**Document text:**
▬▬▬▬▬▬

Trucks carrying flour, sugar, oil and butter were brought into the neighborhood by merchants on Wednesday and more are expected in the coming days, residents said, the first food deliveries to reach the area in four months.

On Tuesday, Homs’s provincial governor, Talal al-Barazi, told the official Syrian Arab News Agency that an agreement had been reached for rebels to withdraw next week from Waer.

The withdrawal of rebels and their families is part of the first phase of returning the neighborhood to government control, he said, after more than three months of negotiations.

Waer is the last remaining rebel holdout in the mostly regime-controlled city, once called the capital of the Syrian revolution. It is populated by rebels from various factions, including the U.S.-backed Free Syrian Army, the Islamist Ahrar Al Sham and al Qaeda’s Syrian affiliate, the Nusra Front.

Rebels last withdrew from a Homs stronghold in May 2014, when they pulled out of its Old City in a major symbolic blow to Syria’s fractious opposition.

▬▬▬▬▬▬

**Supplied data:**

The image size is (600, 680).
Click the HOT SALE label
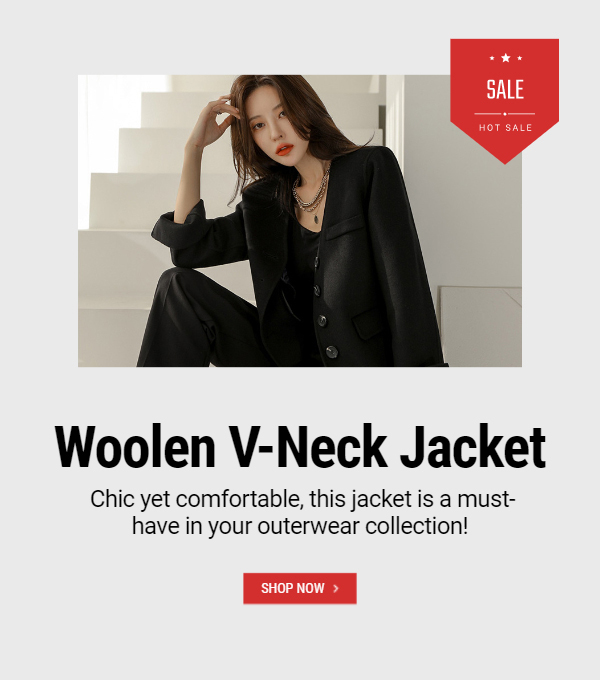[505, 128]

▬▬▬▬▬▬

Write out the passage on food deliveries and the planned rebel withdrawal from Waer in full, word for word.

**The result:**
Trucks carrying flour, sugar, oil and butter were brought into the neighborhood by merchants on Wednesday and more are expected in the coming days, residents said, the first food deliveries to reach the area in four months.

On Tuesday, Homs’s provincial governor, Talal al-Barazi, told the official Syrian Arab News Agency that an agreement had been reached for rebels to withdraw next week from Waer.

The withdrawal of rebels and their families is part of the first phase of returning the neighborhood to government control, he said, after more than three months of negotiations.

Waer is the last remaining rebel holdout in the mostly regime-controlled city, once called the capital of the Syrian revolution. It is populated by rebels from various factions, including the U.S.-backed Free Syrian Army, the Islamist Ahrar Al Sham and al Qaeda’s Syrian affiliate, the Nusra Front.

Rebels last withdrew from a Homs stronghold in May 2014, when they pulled out of its Old City in a major symbolic blow to Syria’s fractious opposition.